UVSC is really a sad place.
We are stating that we are moving to a digital, and paperless world. I was not aware that college still required so many textbooks of their students. I have just finished my first degree in Business and have not purchased one book during my studies.
If any books were recommended, I would study at the library and xerox only parts needed, for many of these books are not even used for the entire course. In addition, the instructors provided a lot of the material by pdf on the course’s website. This way we are able to have it handy wherever there is internet (not just home).
Education is so expensive as it is, why do we need to spend so much more money on books that mostly will not be used past the course?
@andrewsmash: “are also selling books to the various PTA’s out there who buy text books for the K-12 system.”
They’re also responsible for the swings between “phonics” and “whole language” and other sorts of K-12 educational theory swings. The textbook publishers will throw their weight behind a new educational lobby every few years becuase then if the state adopts a new curriculum, EVERYBODY BUYS NEW TEXTBOOKS. Whereas if you stick with the same curriculum, a lot of school will use 20-year-old books.
@QB: How does the publisher prevent you from using older editions? I don’t see how they can actually do anything about it if you feel like teaching from an old one. (I’m not calling you a liar I just understand how that works.)
In my TV Production classes, my profs. did the same thing. I guess the school would pressure them into choosing a book, but we never used them.
I had a professor who wrote his own books, and would generate a unique serial number for each book. You had to “register” each book in order to access the quizzes. The result – the books could not be sold back.
Worse, they were printed at the college copy-center for $5 and resold by the professor for $85.
Crummy Econ class… AND professor.
The thing about textbooks that drives me crazy, though, are the DVDs and CDs that come with them. Unless it’s a language class I never use that stuff. Last semester I took a Logic class where the book cost 80 dollars used (I got 30 back for it at the bookstore). Of course it came with a useless CD that drove the price of the book up. The previous edition had all of the same information, but different problems-and of course the old edition was the only copy on reserve at the library!
$900… If you have any computer-related classes a single book can run $200 easy, and usually you need two or three for one course.

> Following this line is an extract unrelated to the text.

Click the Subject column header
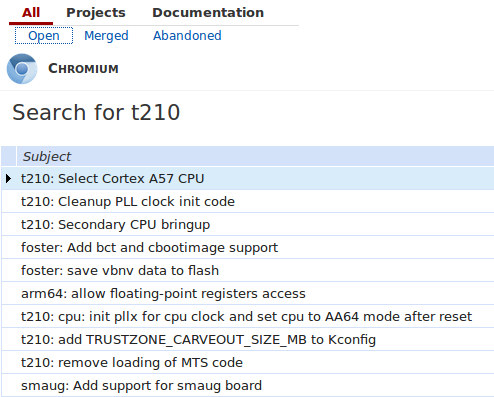494x397 pixels. pyautogui.click(x=47, y=156)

Two piss-offs with Textbooks. 1, the way colleges sell them used. Taking a hundred dollar book for the example. New, $100, used $75. IF you can sell it back at the end of the course (which means good enough condition, no newer version out, PLUS they still plan to use it for the next term) they buy them back for $25, and won’t often buy back ones that were used when bought. Fucking Ripoff.
Now the other piss-off is the whole reprint issue. New version of the book comes out, everyone gets skrewed. Can’t find em used, can’t sell back the previous version. The worst part is that usually LESS THAN 10% of the book is any different.
Three stories:
First, I had a friend in my Microeconomics class. We were sitting there, five days before the final exam, and we noticed his book looked different than ours. Same company’s book, same series, but his was MACROeconomics. Everything we went over in class, all the assignments, readings, and page numbers for said work were all the exact same. He had the wrong bloody textbook for the entire course, and nobody knew because the only difference was the cover, and the last three pages in the final chapter.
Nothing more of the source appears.